A raíz de los conflictos bélicos en los que participó Estados Unidos, Norman Rockwell realizó otro tipo de obras con mensaje más profundo, de los valores norteamericanos del momento, y elaborando otro tipo de obras, otras composiciones, más solemnes, con referencias clásicas que no siempre fueron tan acertadas y bien acogidas por alejarse de sus característicos chiquillos jugando y escenas más anecdóticas y humorísticas.

Tuvo que revindicar tanto su labor y su arte que al final de su carrera realizó un fantástico autorretrato, Triple autorretrato (1960), en el que ya no se identifica con un artesano, como se referían muchos a los ilustradores del momento, sino como un artista, y como tal se muestra, frente a su lienzo y para que no quede duda, incluye en la esquina superior derecha  de su lienzo autorretratos de genios de la pintura como Van Gogh, Durero, Rembrandt y Picasso, comparándose a ellos y reivindicando su lugar en la Historia del Arte. Yo le otorgo un lugar destacado al nivel de esas figuras encantada y admirada por su obra, extensa y de grandísima calidad.

 

Y de un genio que supo plasmar la vida de Norteamérica de la primera mitad del siglo XX con todos sus cambios, conflictos y paradojas, a un icono, un ídolo de esa sociedad, que les hizo bailar y llorar con su música y que nos va a ayudar a cerrar el post de este jueves: Elvis Presley. Que disfrutéis (también) del Rey. Y hasta la próxima semana.

 

La imagen que encabeza el post de hoy es la obra «El problema con el que todos vivimos» (1963) de Norman Rockwell, de las colecciones del Museo Norman Rockwell.
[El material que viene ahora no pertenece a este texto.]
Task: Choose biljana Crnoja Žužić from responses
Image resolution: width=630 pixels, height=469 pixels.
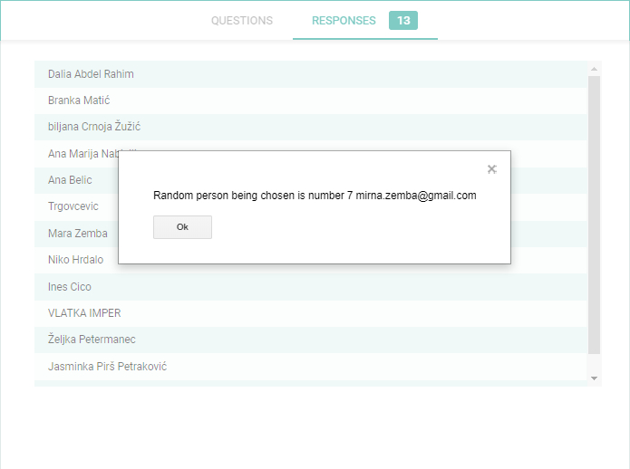Action: pos(94,127)
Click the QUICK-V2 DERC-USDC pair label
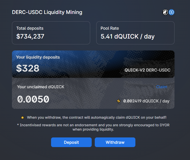 coord(148,70)
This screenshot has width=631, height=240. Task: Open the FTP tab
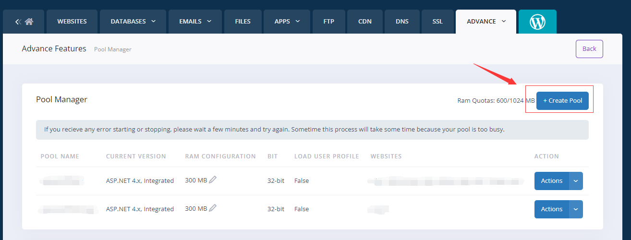(x=329, y=22)
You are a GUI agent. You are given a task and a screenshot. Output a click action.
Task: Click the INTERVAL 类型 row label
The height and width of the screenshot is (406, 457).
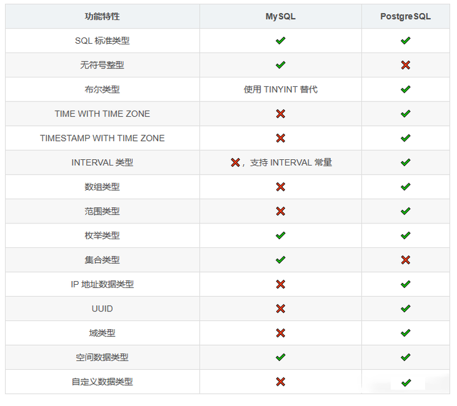102,162
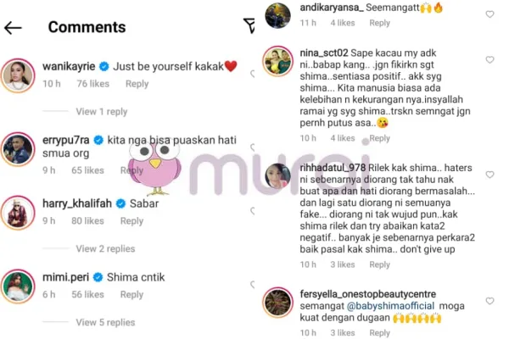Reply to andikaryansa_'s comment

point(379,23)
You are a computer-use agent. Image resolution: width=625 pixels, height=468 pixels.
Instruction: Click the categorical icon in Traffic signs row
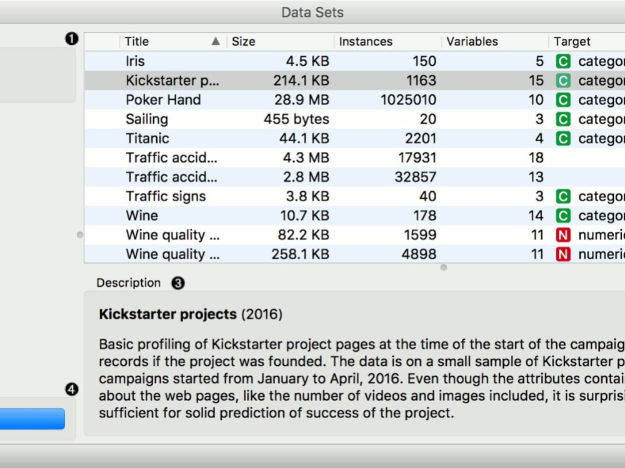tap(563, 197)
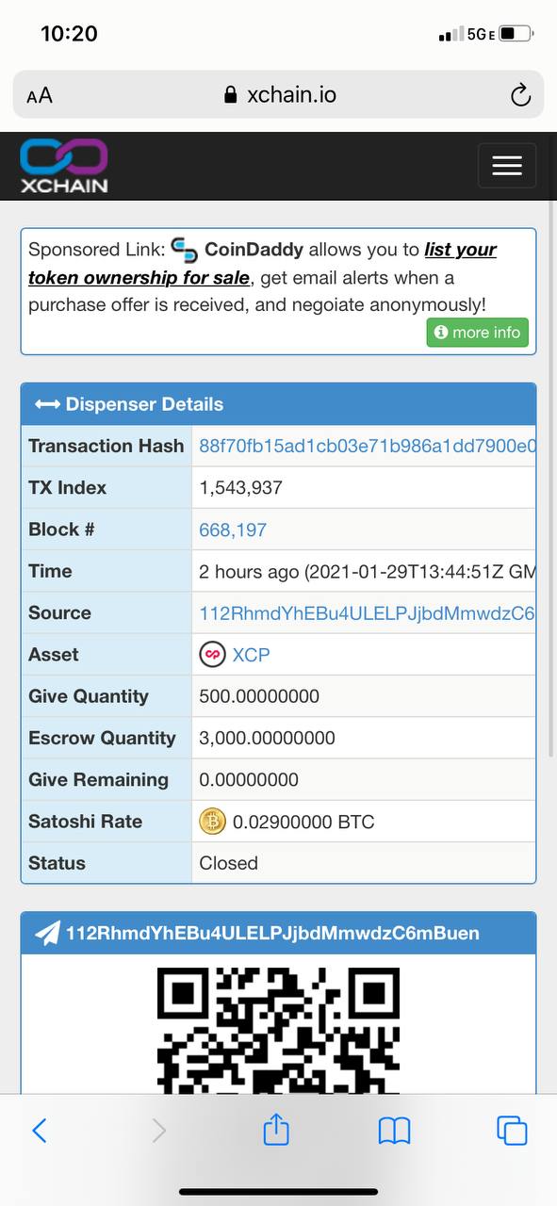Viewport: 557px width, 1206px height.
Task: Click the green more info button
Action: (478, 333)
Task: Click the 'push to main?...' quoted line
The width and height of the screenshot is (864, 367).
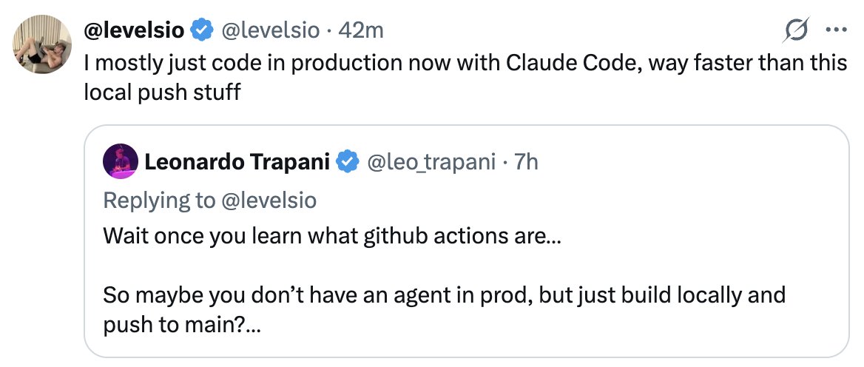Action: (x=181, y=326)
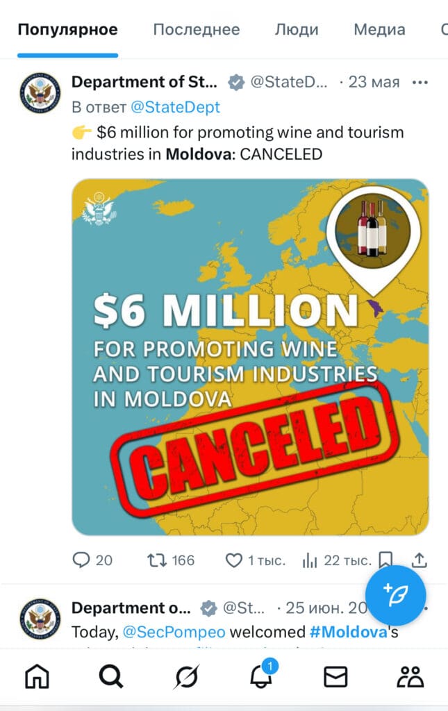Reply to the Moldova wine post
The height and width of the screenshot is (711, 448).
click(82, 560)
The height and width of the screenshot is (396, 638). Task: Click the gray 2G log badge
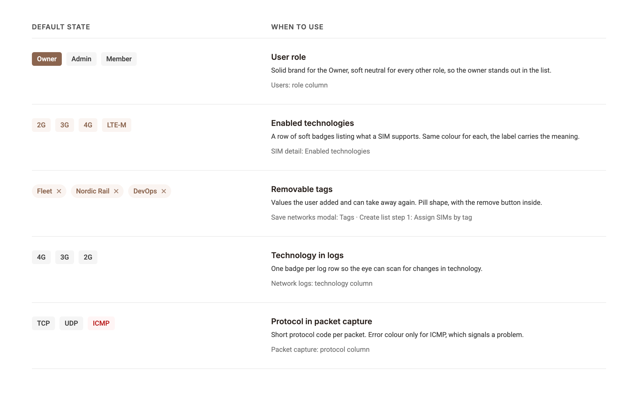pos(88,257)
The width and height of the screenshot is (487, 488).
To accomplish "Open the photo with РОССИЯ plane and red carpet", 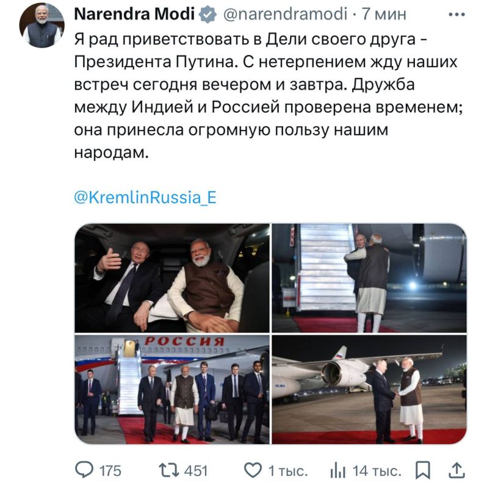I will pos(170,387).
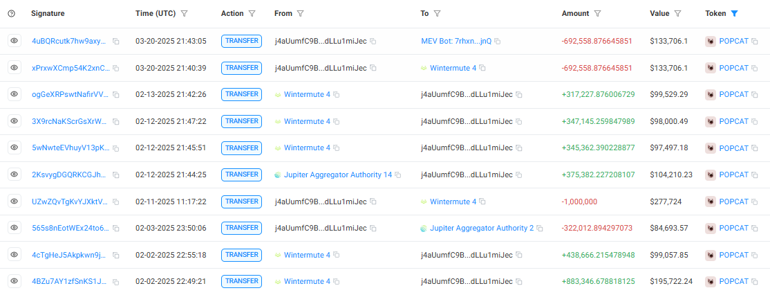Open the Value column filter

click(x=678, y=13)
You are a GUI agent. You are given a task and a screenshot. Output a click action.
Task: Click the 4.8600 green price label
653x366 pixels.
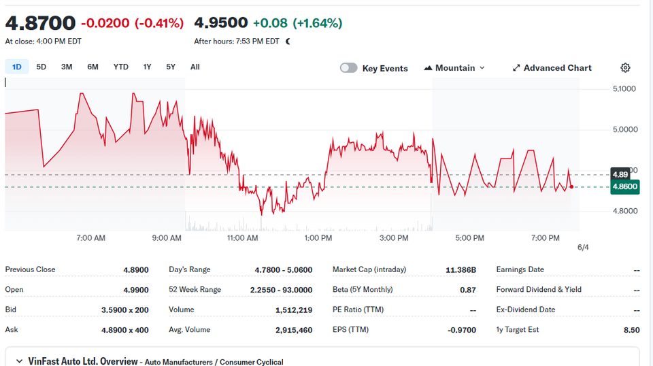624,186
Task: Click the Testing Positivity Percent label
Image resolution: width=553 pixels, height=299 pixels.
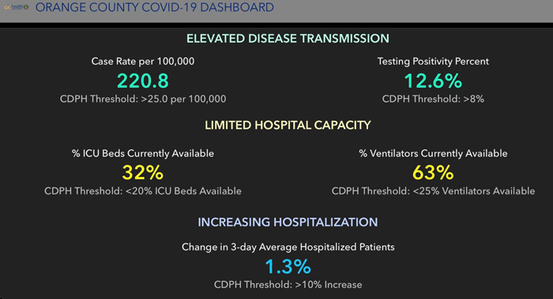Action: pyautogui.click(x=433, y=62)
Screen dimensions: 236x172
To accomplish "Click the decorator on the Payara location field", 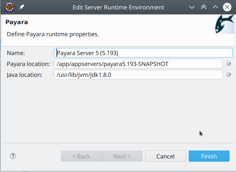I will pos(52,62).
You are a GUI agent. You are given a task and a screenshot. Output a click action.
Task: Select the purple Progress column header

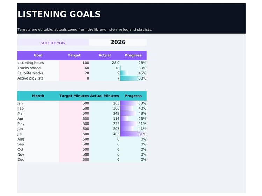(x=133, y=55)
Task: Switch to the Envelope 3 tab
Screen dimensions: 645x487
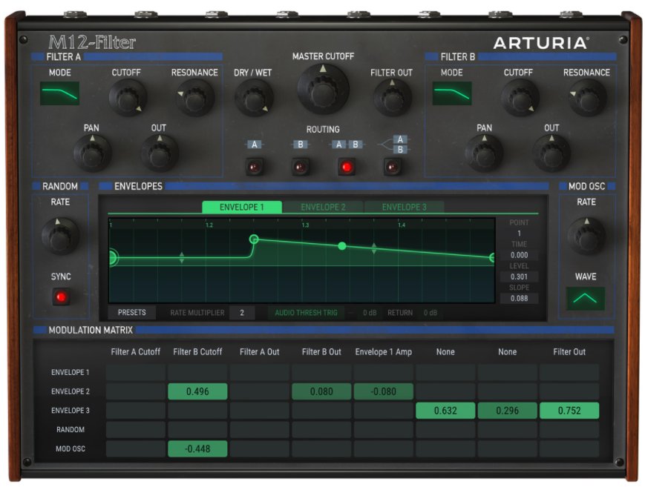Action: (x=403, y=207)
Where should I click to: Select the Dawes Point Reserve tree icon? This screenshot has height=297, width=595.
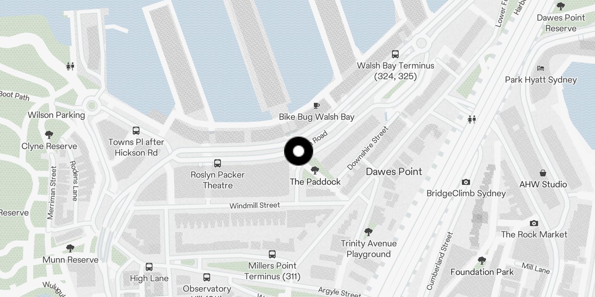[x=560, y=6]
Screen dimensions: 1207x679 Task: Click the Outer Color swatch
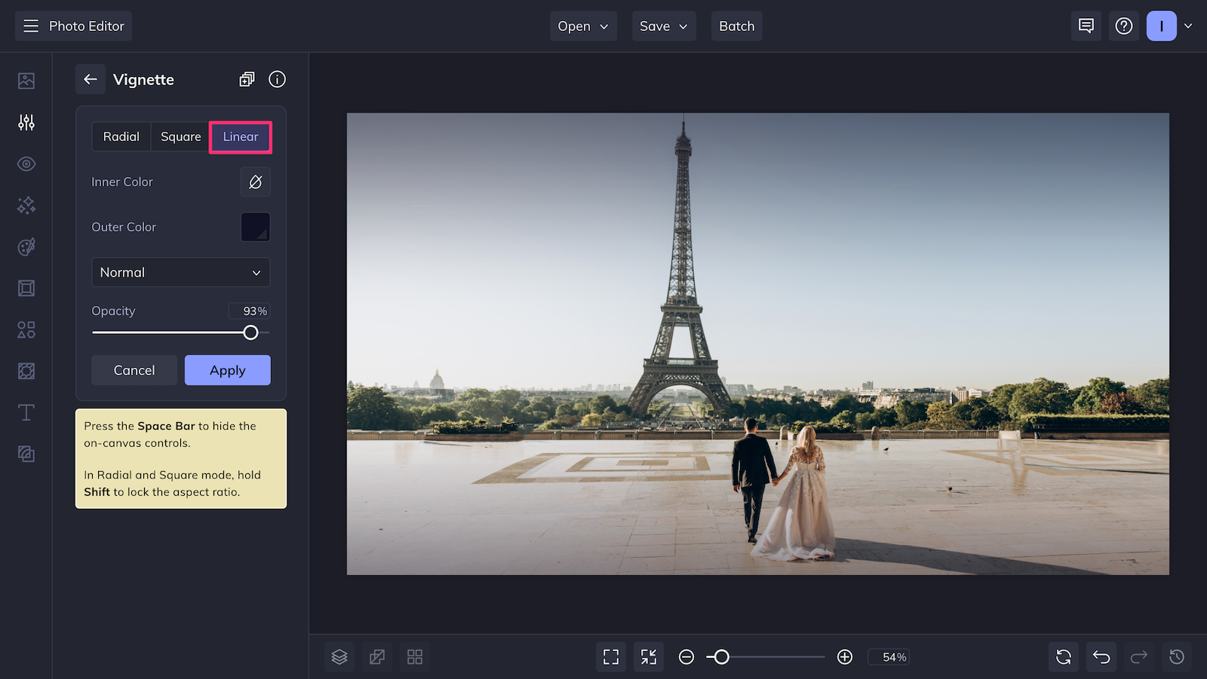coord(256,227)
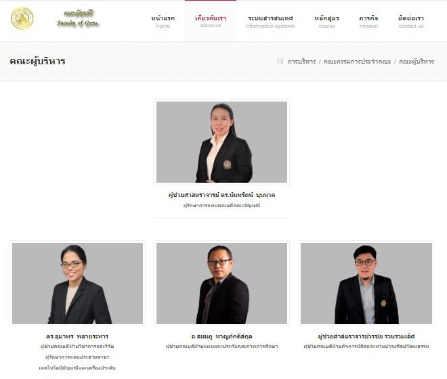Screen dimensions: 447x379
Task: Open the ภารกิจ mission menu
Action: click(368, 22)
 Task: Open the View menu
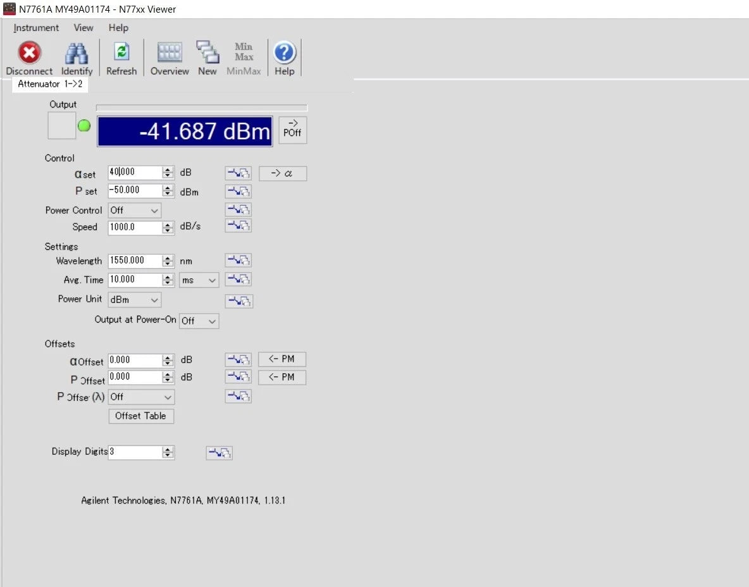pos(83,28)
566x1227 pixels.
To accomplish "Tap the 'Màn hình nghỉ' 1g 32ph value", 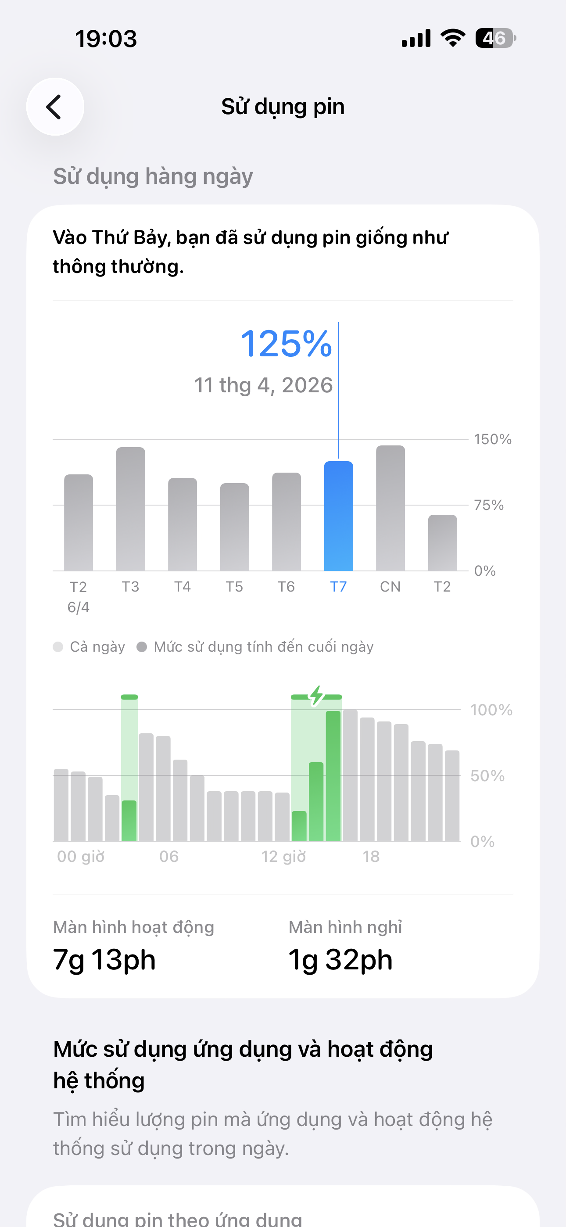I will 340,959.
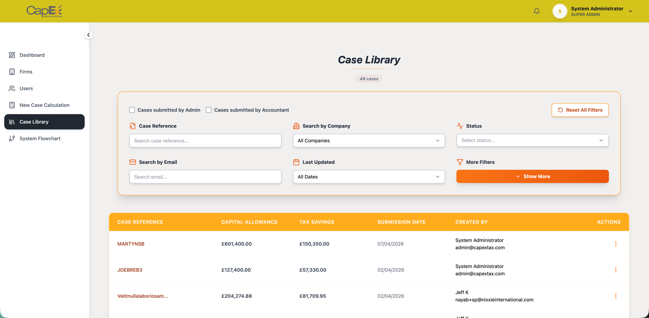Open actions menu for MARTYNSB case
649x318 pixels.
615,244
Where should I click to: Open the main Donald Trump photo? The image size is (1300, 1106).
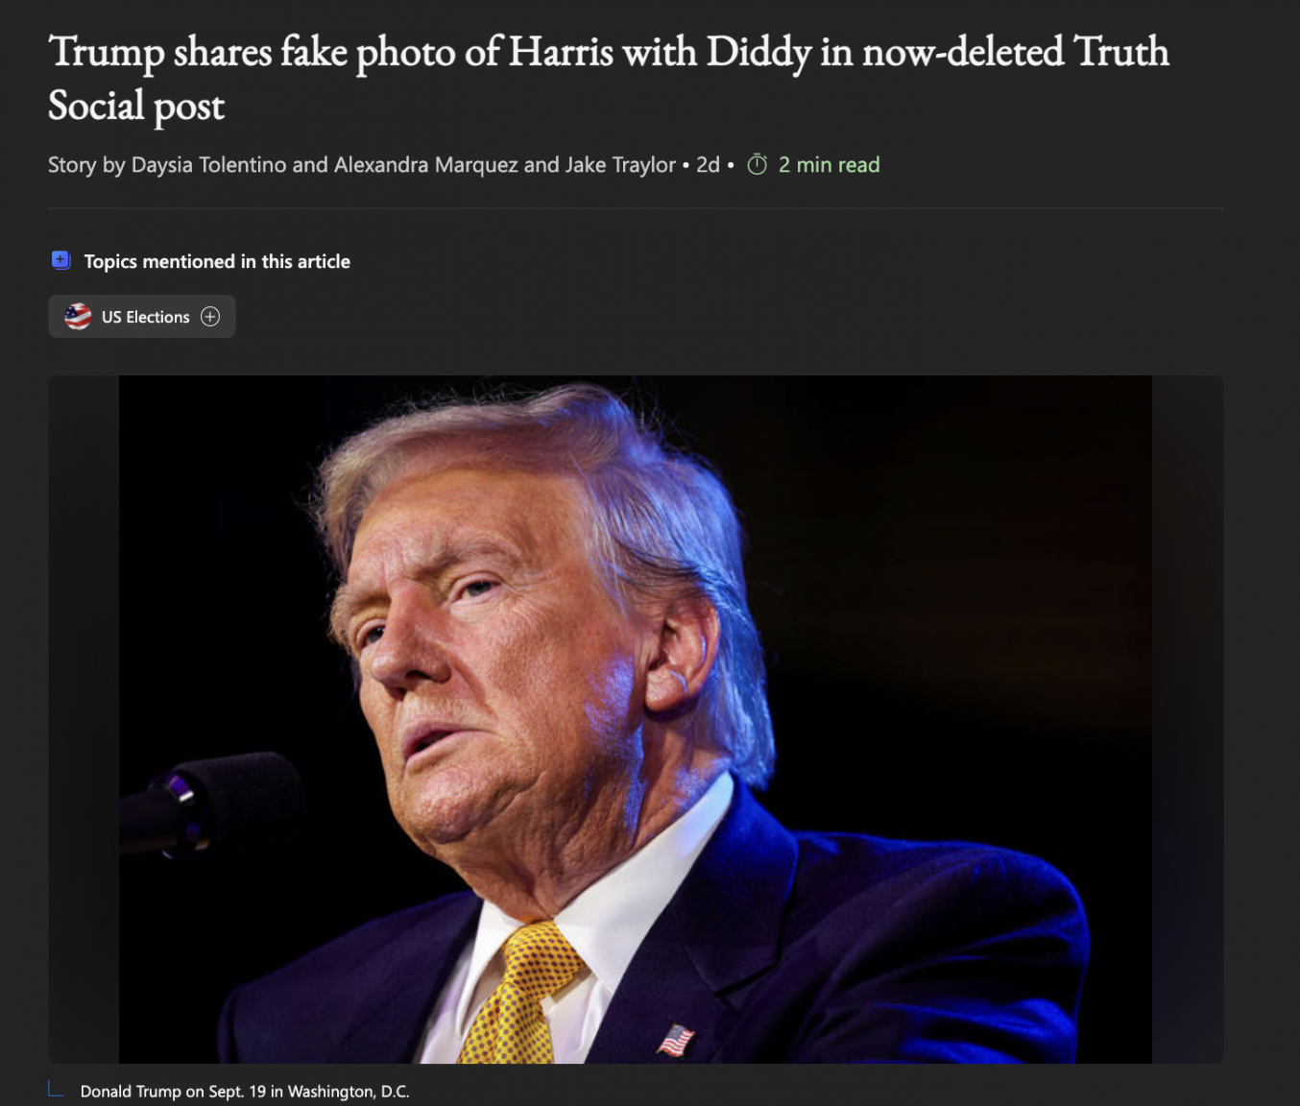coord(636,719)
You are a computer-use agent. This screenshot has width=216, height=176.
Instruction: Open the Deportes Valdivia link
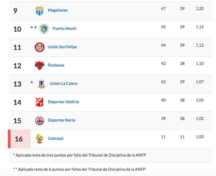coord(63,102)
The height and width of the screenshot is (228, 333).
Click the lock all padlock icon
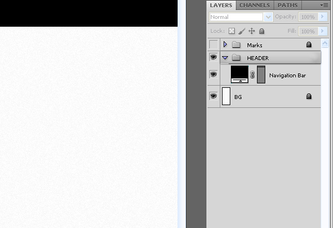[x=261, y=31]
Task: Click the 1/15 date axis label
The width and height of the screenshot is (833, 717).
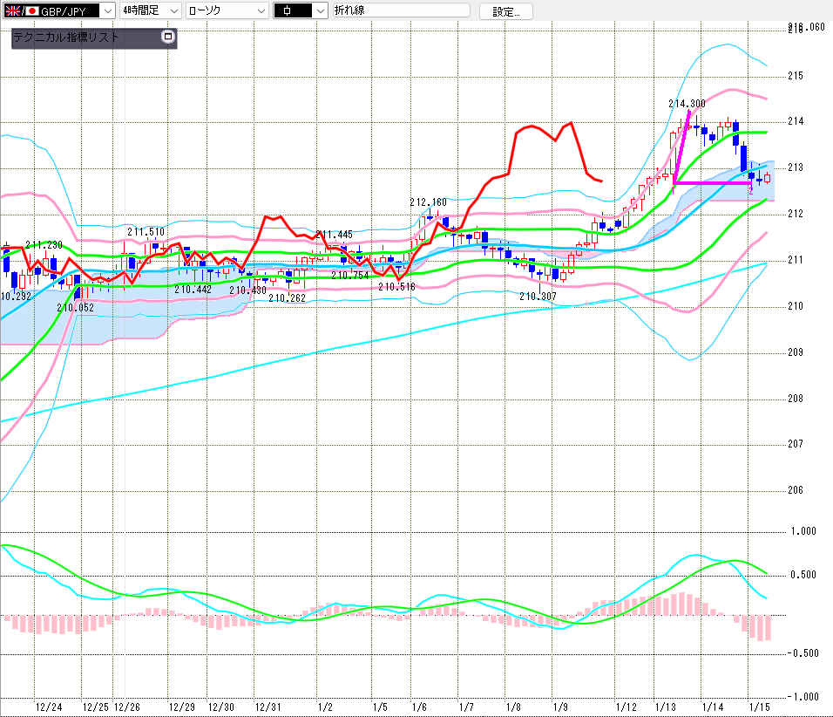Action: click(x=760, y=707)
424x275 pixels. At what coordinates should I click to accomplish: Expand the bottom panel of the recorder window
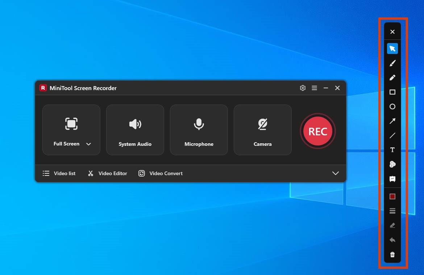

By | 2018-05-31T08:30:17+00:00 junio 4th, 2015|Artes plásticas y artes visuales|4 Comments

About the Author:

Sara Marcos

4 Comments

  1. el amanuense 4 junio, 2015 at 8:25 am - Reply

    Buenos días, Tutti: impresiona como aprendemos contigo cada jueves. Las imágenes de Rockwell, son pura crónica social. Con ese trabajo excelente, cuidado, y con mucho oficio. La América del Norte retratada en cientos de dibujos, mostrándonos sus distintas caras, sus múltiples matices entre Estados, sus etnias ninguneadas, sus clases sociales,…Medio siglo retratando la vida del los Norteamericanos, de Costa a Costa. Gracias por traérnoslo al blog y ponerle esa banda sonora. Las caderas del Rey Elvis. Vaya autorretrato, y vaya retratos de la infancia. Grazias y un abrazo, maestra.

    • Sara Marcos
      Sara Marcos 4 junio, 2015 at 8:42 am - Reply

      Buenos días, Amanuense, y muchas gracias por tus palabras y por querer compartir con nosotros cada semana tus opiniones. Siempre os lo digo: aprendéis vosotros y aprendo yo.
      Como bien dices, la obra de Rockwell muestra, si se quiere verlo y se huye de quedarse en el estereotipo de las caras sonrosadas de los niños, una Norteamerica llena de cambios, desigualdades, diferencias y momentos difíciles. Pero al mismo tiempo de momentos comunes en la vida de todos, como la infancia o el primer amor. Él siempre nos ayuda a quedarnos con algo bueno, con algo cotidiano que ayuda a seguir, con las pequeñas muestras de belleza que nos regala la vida.
      Me alegro que te haya gustado y te esperamos el próximo jueves.

  2. puli 5 junio, 2015 at 8:03 am - Reply

    La primera imagen ya me ha cautivado¡¡ cómo me gusta¡¡¡ llevo un buen rato viendo su obra, los dibujos de los niños es que me fascinan, que expresivos¡¡, que ojos¡¡, sus juegos¡¡ su día a día¡¡ ¡ayyyyyyy me encantan me encantan…muchas gracias Tutti¡¡¡

    • Sara Marcos
      Sara Marcos 6 junio, 2015 at 6:35 pm - Reply

      Hola, Puli.Me alegra muchísimo que te haya gustado. Las obras de Rockwell, son sencillas, instantáneas,con los elementos justos pero muestra a la perfección las escenas,las historias,los sentimientos. La imagen de la cabecera ni siquiera nos muestra a todos los protagonistas en su totalidad, pero no es necesario,podemos completar la imagen y ver en nuestra mente la secuencia completa de los acontecimientos. Todo un maestro.
      Gracias por compartir tu opinión con nosotros, Puli. Un abrazo fuerte.